De madrugada, como en las oportunidades anteriores, un nuevo hallazgo (o fantasía): un aroma. Un perfume que no es suyo. Leve. Afrutado (que detesta con cierta meticulosidad). Él siempre allí. Esa respiración como detenida, casi vinculándose por un tenue equilibrio de membranas y acuerdos con la vida.

 

4.

Si no contáramos con la omnisciencia del narrador (es decir, de su capricho), este relato podría continuar hasta extinguirse con ella, o con el hastío previo que habría de producir en quien, ya de por sí, de manera negligente, se adentrara en su lectura.

El narrador narra que ella, sin saberlo, se sume en pequeños sueños entrecortados pero profundos. Y que, en algunos de esos charcos de narcosis, ella se incorpora, desvanecida, como conducida por filamentos y astucias sin propósito. Camina pasos estrictos, casi ajenos. Hasta el lavabo. Se pinta los labios con un carmín oculto tras la cisterna de váter – el narrador no explica como llegó allí; pero podría conjeturarse que tales estados hipnóticos en ella no se restringen a las horas nocturnas, y que durante el día claudica sin saberlo a esos dominios del inconsciente o de vaya a saber qué psicologías, si es que de esto se trata. Oculta el pintalabios, regresa a la habitación, se acerca a su marido, lo besa en el cuello y regresa al lavabo, se quita todo rastro de acicalamiento, vuelve al dormitorio, se acuesta, y, transcurridos dos o tres minutos (rara vez algo más) se despierta con la sensación de ni siquiera haber cerrado los ojos. Entonces ve la marca. Como la de la primera noche: el mismo color, el mismo perfume sutil – cada vez, levemente distintas las grietas de esa huella de promiscuidad.
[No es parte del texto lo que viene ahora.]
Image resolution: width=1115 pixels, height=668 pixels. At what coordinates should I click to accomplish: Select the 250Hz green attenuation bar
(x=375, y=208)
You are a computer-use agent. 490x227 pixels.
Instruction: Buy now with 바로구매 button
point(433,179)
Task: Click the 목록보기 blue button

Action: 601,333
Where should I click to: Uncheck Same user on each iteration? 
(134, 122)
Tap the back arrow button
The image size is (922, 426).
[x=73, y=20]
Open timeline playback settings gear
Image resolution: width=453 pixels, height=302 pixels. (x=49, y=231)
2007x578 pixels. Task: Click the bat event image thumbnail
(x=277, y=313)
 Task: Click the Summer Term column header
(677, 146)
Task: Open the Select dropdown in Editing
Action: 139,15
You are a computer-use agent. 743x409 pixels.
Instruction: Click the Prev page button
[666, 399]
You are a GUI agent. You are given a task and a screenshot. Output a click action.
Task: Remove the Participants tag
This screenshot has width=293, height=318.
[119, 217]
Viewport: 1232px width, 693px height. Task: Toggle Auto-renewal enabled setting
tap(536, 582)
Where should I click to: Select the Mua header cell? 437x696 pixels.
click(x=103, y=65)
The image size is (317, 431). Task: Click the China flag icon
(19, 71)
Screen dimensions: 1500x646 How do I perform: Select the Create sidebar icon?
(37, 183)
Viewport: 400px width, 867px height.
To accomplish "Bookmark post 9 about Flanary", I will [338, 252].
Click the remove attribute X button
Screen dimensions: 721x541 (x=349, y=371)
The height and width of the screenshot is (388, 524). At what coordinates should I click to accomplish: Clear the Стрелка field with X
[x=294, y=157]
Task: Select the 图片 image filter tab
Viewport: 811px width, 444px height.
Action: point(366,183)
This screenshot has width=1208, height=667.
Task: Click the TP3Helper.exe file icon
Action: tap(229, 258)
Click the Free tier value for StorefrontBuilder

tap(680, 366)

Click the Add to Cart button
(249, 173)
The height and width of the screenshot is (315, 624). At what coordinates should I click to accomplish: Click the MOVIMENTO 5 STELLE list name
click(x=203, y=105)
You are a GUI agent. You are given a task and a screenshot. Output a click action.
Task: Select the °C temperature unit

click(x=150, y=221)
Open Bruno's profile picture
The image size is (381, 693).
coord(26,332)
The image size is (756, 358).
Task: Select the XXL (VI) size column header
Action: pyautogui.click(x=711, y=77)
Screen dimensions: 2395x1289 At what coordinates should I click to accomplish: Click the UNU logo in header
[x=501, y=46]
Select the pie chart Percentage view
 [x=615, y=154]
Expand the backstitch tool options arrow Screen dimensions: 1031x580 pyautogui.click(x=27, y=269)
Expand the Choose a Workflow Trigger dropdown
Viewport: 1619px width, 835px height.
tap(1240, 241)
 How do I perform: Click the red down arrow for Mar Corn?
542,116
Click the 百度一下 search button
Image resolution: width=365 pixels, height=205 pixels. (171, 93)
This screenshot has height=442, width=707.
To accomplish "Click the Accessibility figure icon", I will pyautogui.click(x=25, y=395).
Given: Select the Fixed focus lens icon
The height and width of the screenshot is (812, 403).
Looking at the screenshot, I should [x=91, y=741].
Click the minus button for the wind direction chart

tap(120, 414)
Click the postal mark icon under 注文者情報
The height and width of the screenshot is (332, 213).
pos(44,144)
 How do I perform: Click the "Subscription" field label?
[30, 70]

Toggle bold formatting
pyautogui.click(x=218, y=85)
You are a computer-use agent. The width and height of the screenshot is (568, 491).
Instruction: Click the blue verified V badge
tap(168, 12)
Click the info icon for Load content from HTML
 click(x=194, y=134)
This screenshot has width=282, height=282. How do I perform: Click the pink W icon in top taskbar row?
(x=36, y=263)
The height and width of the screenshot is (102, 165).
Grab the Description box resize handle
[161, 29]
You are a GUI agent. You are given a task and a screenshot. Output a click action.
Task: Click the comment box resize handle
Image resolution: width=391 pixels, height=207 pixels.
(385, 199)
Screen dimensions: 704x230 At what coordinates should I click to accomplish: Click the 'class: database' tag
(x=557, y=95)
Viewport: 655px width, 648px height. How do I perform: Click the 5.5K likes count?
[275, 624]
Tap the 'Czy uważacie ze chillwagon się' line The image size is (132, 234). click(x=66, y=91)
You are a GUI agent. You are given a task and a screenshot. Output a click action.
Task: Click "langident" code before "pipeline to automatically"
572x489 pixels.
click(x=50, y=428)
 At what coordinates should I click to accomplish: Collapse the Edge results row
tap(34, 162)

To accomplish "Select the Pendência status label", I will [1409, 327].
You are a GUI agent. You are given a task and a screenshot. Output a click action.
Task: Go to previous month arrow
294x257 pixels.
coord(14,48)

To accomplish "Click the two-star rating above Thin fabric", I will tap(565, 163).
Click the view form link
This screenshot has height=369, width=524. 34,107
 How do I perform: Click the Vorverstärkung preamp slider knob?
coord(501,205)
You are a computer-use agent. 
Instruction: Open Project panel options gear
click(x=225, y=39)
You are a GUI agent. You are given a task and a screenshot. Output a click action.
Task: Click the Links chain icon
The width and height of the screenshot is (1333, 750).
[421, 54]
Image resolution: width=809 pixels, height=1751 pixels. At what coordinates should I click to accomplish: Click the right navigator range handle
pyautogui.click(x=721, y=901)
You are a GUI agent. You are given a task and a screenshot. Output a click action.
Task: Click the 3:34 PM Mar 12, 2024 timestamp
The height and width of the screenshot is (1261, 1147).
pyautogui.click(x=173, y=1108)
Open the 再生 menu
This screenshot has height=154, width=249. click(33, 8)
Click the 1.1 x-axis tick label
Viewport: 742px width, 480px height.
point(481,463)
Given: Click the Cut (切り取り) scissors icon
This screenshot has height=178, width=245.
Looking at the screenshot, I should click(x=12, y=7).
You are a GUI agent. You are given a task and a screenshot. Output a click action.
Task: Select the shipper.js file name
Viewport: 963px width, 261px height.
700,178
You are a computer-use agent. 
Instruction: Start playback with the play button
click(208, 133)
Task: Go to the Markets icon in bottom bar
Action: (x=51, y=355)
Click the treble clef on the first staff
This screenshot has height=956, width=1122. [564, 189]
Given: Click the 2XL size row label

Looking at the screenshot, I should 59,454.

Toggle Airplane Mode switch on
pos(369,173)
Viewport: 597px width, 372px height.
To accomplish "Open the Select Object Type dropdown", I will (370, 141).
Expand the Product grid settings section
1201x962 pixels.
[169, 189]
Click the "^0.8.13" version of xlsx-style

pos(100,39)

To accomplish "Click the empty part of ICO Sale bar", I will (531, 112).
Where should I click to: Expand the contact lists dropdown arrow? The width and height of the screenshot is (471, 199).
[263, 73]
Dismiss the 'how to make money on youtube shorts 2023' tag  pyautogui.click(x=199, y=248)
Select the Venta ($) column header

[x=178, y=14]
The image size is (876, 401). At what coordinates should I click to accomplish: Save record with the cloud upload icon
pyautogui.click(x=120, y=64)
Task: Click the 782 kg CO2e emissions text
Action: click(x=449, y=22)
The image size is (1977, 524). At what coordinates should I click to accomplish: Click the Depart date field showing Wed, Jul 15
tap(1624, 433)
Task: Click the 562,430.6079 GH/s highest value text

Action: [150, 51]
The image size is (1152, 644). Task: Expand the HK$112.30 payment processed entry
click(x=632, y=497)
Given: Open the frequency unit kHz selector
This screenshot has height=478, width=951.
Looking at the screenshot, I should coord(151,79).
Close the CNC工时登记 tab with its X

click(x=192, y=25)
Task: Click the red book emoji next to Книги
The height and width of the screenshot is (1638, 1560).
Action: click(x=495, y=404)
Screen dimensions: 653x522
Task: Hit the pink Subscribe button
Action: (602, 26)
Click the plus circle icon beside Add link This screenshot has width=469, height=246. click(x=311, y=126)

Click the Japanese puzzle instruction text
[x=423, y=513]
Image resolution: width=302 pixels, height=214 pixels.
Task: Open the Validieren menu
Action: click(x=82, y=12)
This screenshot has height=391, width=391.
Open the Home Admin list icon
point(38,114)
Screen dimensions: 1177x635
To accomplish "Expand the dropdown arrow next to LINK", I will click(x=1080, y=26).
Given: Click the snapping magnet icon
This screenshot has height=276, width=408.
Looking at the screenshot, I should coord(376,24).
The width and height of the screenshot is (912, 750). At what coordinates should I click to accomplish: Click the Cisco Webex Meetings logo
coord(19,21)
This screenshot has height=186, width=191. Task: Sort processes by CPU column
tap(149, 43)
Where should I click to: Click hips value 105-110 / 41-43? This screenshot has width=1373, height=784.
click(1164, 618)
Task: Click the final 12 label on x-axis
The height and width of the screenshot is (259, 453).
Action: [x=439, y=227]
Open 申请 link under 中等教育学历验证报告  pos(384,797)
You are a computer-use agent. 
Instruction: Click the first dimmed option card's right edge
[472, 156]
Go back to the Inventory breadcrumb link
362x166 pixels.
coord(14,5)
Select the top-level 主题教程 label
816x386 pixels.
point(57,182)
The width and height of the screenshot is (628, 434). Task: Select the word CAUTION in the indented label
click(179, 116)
En noches sucesivas irá repitiendo el sonambulismo: Con el perfume. Con un cabello propio, de los que escapan a la falsificación del tinte.

Como se ve, se trata apenas de una anécdota – que, quizás, reporte algún interés para un estudiante novel de psicología, que habrá de encontrar explicaciones obvias. Poco más. Por eso mismo hemos decidido interrumpir una narración que era harto más prolongada, que abundaba en repeticiones (evidentemente) y en detalles nimios, inanes, únicamente referidos con afán de relleno, de elongación lo que sucintamente podía relatarse.

Ella seguirá realizando tales operaciones a espaldas de sí misma. A saber desde cuándo las lleva ejecutando. Él continuará ignorante de esas acciones (ella misma, en uno de esos pozos en los que se pierde la conciencia, borra los rastros que deja sobre su marido: quitando marcas y apabullando perfumes). No habrá más tensión que esa que se infringe ella. Ningún crimen. Cada cual creyendo obra del sueño aquellas rutinas, aquellos interrogatorios que, piensa él, aún pertenecen a la impune jurisdicción de éste.